• _WORKING DATA_:

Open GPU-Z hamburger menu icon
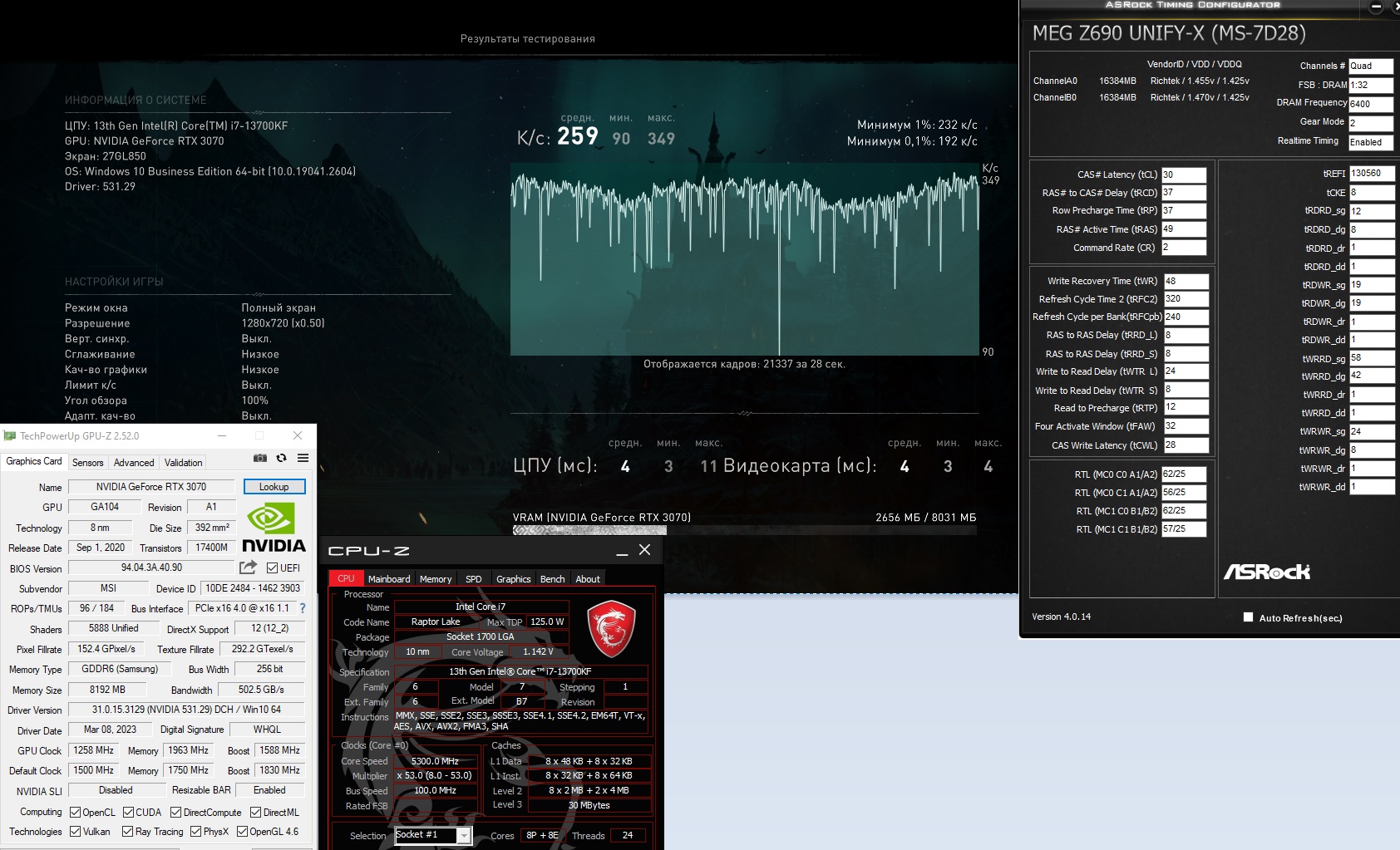Viewport: 1400px width, 850px height. 303,458
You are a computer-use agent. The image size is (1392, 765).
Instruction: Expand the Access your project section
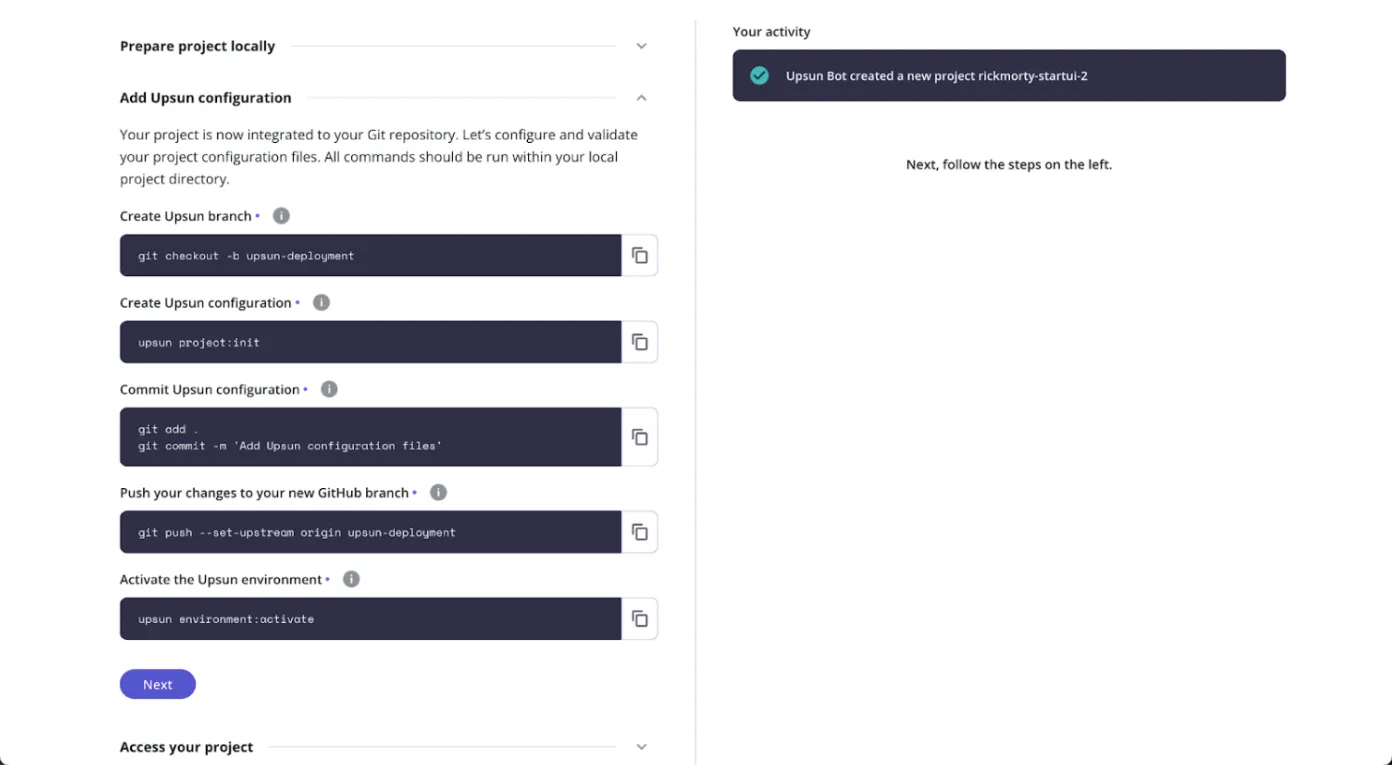coord(642,747)
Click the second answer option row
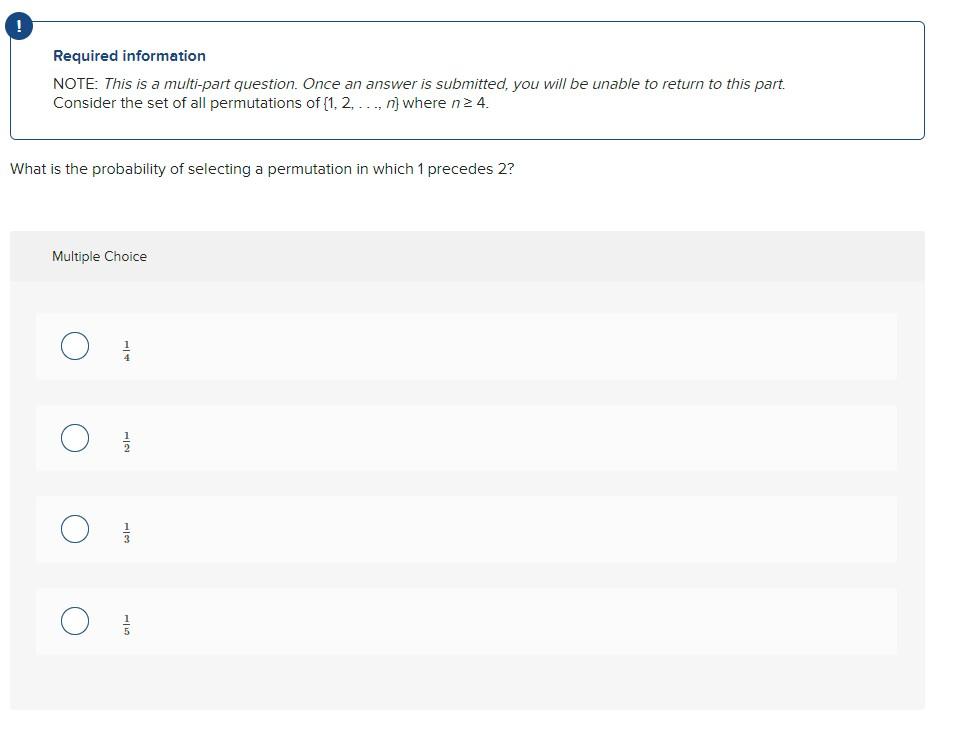 466,438
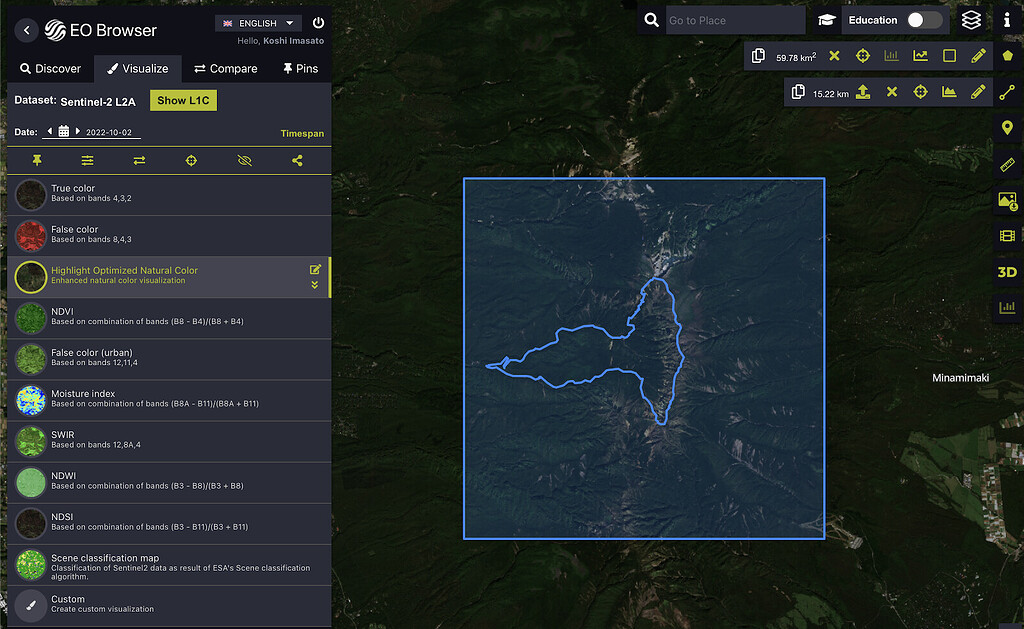The width and height of the screenshot is (1024, 629).
Task: Click the Show L1C button
Action: (183, 100)
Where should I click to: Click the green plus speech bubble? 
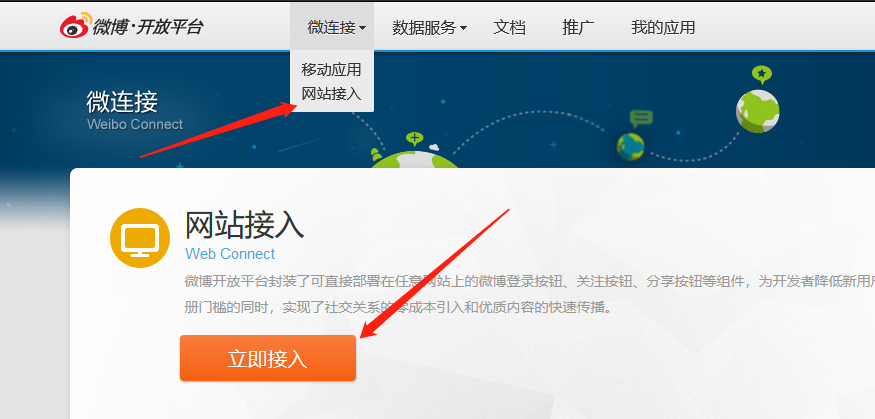(x=414, y=138)
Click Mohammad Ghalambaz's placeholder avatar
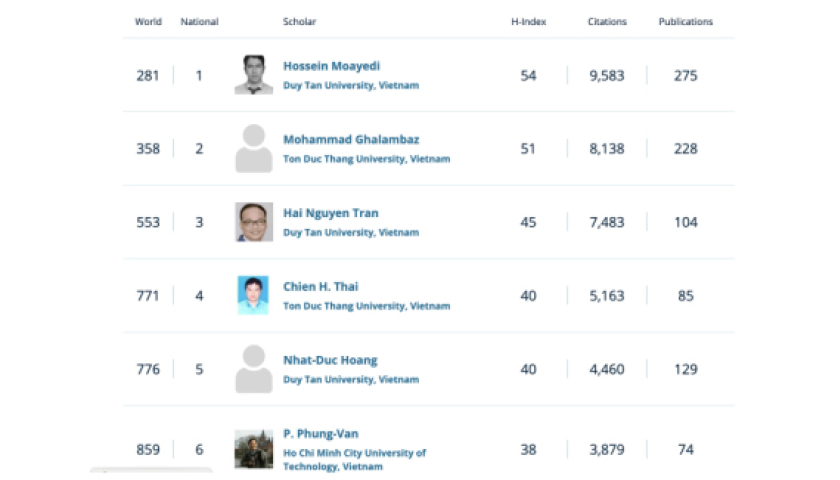Image resolution: width=840 pixels, height=480 pixels. [254, 149]
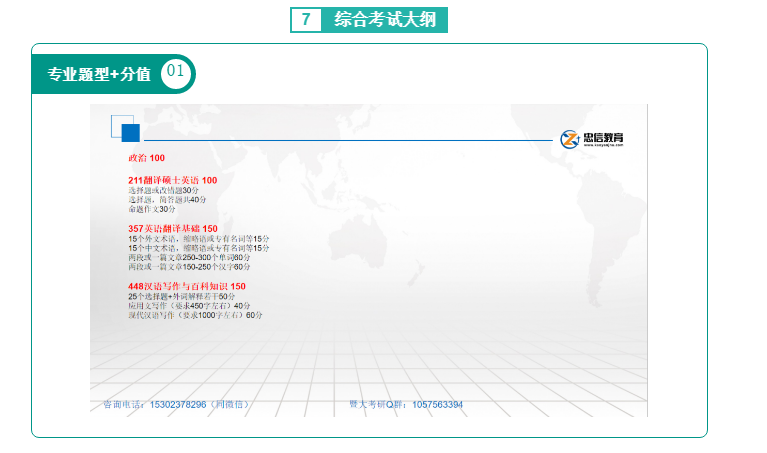
Task: Click the 现代汉语写作 60分 line
Action: (x=194, y=315)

• _EXERCISE OBJECTIVE_: Now repeat exactly the lines from the one with "Where should I" through the end of the listing above, both included, omitting all pictures.

• _WRITTEN ANSWER_:
Where should I click to: Click the green plus speech bubble? 
(x=414, y=138)
Click Mohammad Ghalambaz's placeholder avatar
Image resolution: width=840 pixels, height=480 pixels. [254, 149]
Task: Click the 现代汉语写作 60分 line
Action: (x=194, y=315)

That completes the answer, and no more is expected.